The headspace is completely different, I've found. My Keyholder and I had done voluntary chastity. By voluntary, I mean that she controlled my orgasm, but I was "free" as far as any device. Erections were common, and pleasant, and frustrating. I was completely on the honor system (though I think it is all honor system, no matter what--more on this later). The headspace in this voluntary chastity was of a very erotic nature. Fantasies were common, and enjoyable. I would think about sex often, and look at erotic images and read erotic writing. Though this only added to the frustration, it did so in a pleasant way.
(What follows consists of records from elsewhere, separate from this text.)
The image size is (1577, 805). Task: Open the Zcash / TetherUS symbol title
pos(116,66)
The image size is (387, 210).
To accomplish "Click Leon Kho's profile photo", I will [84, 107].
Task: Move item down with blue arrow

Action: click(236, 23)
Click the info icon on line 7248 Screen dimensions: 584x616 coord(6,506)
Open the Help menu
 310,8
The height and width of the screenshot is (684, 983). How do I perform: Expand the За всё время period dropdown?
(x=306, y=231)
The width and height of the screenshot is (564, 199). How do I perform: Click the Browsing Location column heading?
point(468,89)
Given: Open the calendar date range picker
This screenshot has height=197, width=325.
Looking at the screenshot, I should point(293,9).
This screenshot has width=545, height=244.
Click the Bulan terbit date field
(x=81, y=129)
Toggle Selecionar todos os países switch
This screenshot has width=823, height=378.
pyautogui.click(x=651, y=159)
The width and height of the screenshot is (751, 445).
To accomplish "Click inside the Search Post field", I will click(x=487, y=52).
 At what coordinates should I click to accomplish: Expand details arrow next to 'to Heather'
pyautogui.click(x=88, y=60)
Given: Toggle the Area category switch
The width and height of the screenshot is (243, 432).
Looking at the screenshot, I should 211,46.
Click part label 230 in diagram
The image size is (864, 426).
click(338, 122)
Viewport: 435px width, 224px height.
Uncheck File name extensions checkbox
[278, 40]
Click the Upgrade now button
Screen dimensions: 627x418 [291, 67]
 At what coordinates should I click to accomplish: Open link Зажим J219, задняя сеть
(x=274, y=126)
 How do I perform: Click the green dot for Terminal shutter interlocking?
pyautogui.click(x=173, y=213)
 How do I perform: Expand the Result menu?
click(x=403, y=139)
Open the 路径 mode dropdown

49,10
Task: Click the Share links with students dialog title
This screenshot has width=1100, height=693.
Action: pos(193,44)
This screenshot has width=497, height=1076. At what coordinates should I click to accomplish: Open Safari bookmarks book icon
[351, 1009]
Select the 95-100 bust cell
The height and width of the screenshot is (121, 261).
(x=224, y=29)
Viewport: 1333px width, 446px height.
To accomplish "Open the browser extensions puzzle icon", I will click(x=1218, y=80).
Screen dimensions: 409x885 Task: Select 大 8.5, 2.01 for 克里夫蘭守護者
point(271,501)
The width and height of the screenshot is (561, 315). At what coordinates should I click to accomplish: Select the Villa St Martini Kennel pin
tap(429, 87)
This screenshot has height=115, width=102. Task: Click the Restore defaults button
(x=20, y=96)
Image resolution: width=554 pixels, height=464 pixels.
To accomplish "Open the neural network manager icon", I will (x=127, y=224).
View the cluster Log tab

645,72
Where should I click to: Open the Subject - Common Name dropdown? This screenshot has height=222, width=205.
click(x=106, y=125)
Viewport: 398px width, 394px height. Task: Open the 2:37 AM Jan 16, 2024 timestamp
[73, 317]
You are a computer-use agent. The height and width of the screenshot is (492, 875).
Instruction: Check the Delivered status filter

Now that I am in a device, my thinking is different. Erections are futile at best, and painful at worst. This has curtailed my fantasy life. Oh, I still think of my Keyholder, and often. Even writing this blog as an act of service excites me. I allow myself a time to think about pleasuring her, but it is more concentrated, as the time before it becomes physically uncomfortable is short. I find myself trying to self-control myself more, to steer my thoughts away from sex to other things. It is a chastity of the mind. Being with my Keyholder is another matter. It is worth any amount of discomfort to please her, to be with her. Often, she lets me loose in her presence, which only reinforces my desire to see her. The frustration that comes from being locked is different. It is more of a "sensory deprivation" frustration, as the poor little guy locked inside is mostly bereft of touch. There is a social deprivation as well. Dating is not really an option. I am my Keyholder's. She holds my Key. Every day I travel further in submission to her. Having my cock locked away is, short of a welded-on collar, the deepest symbol of submission to my Keyholder that I can give. And I freely give this, and more....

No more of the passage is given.